● Exercise aim: Output what the records say, word for word, with no images.

─── Material to process

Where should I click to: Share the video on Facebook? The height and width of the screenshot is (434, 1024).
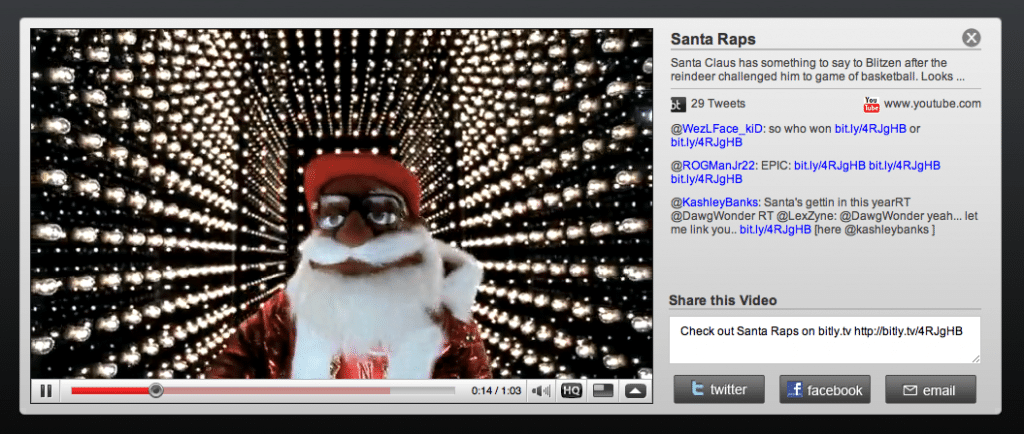[825, 390]
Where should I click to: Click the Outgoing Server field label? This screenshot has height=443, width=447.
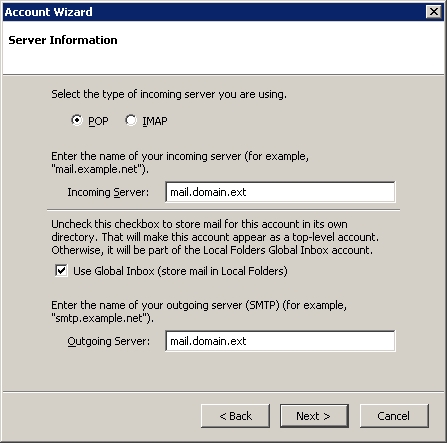109,341
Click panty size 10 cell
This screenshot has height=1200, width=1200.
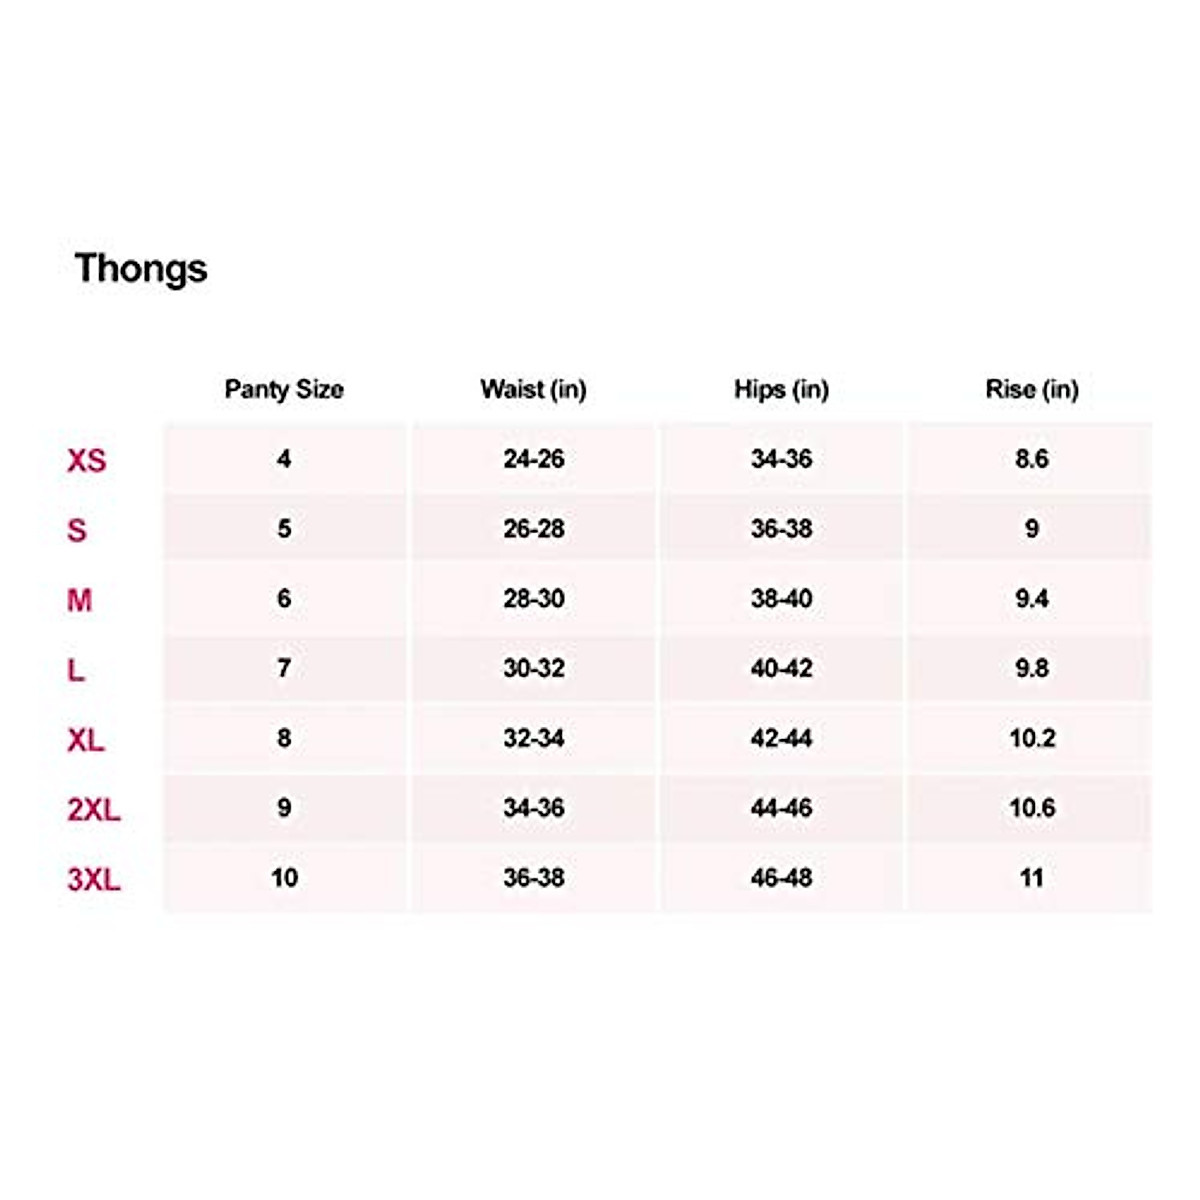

──────

● The answer:
Where should I click to: Share the video on Facebook? The height and width of the screenshot is (434, 1024).
[825, 390]
Where should I click to: Click the Outgoing Server field label? This screenshot has height=443, width=447.
109,341
Click panty size 10 cell
This screenshot has height=1200, width=1200.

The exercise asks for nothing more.